In the data below, one line contains "Screenshot is 124x2576." and a later one contains "[Bombičkové pero my.pen L] (48, 968)". Print both, with every line between them, exactly and alone.

• _Input for this task_
--- START ---

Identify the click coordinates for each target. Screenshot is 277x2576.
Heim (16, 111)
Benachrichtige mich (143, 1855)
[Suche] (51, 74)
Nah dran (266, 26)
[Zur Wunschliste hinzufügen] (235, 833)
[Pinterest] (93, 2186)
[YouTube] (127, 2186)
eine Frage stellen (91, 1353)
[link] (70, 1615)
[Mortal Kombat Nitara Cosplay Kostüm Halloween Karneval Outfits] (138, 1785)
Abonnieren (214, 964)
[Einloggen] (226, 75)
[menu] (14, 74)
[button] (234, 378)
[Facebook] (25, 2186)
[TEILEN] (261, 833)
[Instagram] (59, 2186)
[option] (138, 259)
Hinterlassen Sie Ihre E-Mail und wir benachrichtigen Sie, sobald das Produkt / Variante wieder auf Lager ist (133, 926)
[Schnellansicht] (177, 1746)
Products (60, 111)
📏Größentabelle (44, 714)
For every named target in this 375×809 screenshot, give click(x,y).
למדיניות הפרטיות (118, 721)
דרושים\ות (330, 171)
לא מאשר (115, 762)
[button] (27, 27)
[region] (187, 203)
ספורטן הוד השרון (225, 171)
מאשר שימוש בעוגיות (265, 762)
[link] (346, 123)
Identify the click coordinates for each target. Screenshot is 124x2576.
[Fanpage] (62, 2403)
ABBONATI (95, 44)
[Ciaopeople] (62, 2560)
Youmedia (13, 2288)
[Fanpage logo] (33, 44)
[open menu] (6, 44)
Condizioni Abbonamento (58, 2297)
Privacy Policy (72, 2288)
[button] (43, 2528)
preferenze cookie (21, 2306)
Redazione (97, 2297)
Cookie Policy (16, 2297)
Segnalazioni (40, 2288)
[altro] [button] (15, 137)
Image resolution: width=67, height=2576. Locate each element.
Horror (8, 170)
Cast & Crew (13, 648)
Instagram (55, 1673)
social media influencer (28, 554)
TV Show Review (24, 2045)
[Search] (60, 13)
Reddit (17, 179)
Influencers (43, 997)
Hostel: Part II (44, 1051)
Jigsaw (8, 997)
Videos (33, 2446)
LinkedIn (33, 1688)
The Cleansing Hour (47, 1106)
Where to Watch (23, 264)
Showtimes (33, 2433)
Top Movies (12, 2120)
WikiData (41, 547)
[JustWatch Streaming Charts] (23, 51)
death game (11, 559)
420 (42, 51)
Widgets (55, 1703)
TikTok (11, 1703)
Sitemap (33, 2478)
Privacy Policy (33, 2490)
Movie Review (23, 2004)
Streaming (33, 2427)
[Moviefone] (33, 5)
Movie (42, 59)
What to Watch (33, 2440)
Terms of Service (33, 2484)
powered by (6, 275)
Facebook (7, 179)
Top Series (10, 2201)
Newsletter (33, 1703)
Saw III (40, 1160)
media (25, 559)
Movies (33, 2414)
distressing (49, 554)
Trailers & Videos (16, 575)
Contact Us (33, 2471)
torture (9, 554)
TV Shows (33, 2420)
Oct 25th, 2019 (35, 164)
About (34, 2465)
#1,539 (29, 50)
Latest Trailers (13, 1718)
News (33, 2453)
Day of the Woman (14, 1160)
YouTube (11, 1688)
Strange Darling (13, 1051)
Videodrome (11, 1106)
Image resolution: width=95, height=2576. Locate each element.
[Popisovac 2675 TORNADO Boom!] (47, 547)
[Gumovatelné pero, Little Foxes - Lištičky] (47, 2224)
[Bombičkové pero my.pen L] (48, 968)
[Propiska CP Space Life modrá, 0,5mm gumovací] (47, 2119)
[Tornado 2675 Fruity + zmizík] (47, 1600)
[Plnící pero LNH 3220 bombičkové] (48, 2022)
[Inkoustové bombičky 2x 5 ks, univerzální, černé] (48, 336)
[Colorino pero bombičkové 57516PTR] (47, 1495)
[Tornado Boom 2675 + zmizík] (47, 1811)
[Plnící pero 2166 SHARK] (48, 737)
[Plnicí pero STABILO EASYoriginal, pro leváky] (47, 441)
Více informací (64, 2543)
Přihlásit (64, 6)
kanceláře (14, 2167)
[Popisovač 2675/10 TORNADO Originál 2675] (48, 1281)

--- END ---

• _Solution_
Identify the click coordinates for each target. Screenshot is 124x2576.
[Fanpage] (62, 2403)
ABBONATI (95, 44)
[Ciaopeople] (62, 2560)
Youmedia (13, 2288)
[Fanpage logo] (33, 44)
[open menu] (6, 44)
Condizioni Abbonamento (58, 2297)
Privacy Policy (72, 2288)
[button] (43, 2528)
preferenze cookie (21, 2306)
Redazione (97, 2297)
Cookie Policy (16, 2297)
Segnalazioni (40, 2288)
[altro] [button] (15, 137)
Image resolution: width=67, height=2576. Locate each element.
Horror (8, 170)
Cast & Crew (13, 648)
Instagram (55, 1673)
social media influencer (28, 554)
TV Show Review (24, 2045)
[Search] (60, 13)
Reddit (17, 179)
Influencers (43, 997)
Hostel: Part II (44, 1051)
Jigsaw (8, 997)
Videos (33, 2446)
LinkedIn (33, 1688)
The Cleansing Hour (47, 1106)
Where to Watch (23, 264)
Showtimes (33, 2433)
Top Movies (12, 2120)
WikiData (41, 547)
[JustWatch Streaming Charts] (23, 51)
death game (11, 559)
420 (42, 51)
Widgets (55, 1703)
TikTok (11, 1703)
Sitemap (33, 2478)
Privacy Policy (33, 2490)
Movie Review (23, 2004)
Streaming (33, 2427)
[Moviefone] (33, 5)
Movie (42, 59)
What to Watch (33, 2440)
Terms of Service (33, 2484)
powered by (6, 275)
Facebook (7, 179)
Top Series (10, 2201)
Newsletter (33, 1703)
Saw III (40, 1160)
media (25, 559)
Movies (33, 2414)
distressing (49, 554)
Trailers & Videos (16, 575)
Contact Us (33, 2471)
torture (9, 554)
TV Shows (33, 2420)
Oct 25th, 2019 (35, 164)
About (34, 2465)
#1,539 (29, 50)
Latest Trailers (13, 1718)
News (33, 2453)
Day of the Woman (14, 1160)
YouTube (11, 1688)
Strange Darling (13, 1051)
Videodrome (11, 1106)
Image resolution: width=95, height=2576. Locate each element.
[Popisovac 2675 TORNADO Boom!] (47, 547)
[Gumovatelné pero, Little Foxes - Lištičky] (47, 2224)
[Bombičkové pero my.pen L] (48, 968)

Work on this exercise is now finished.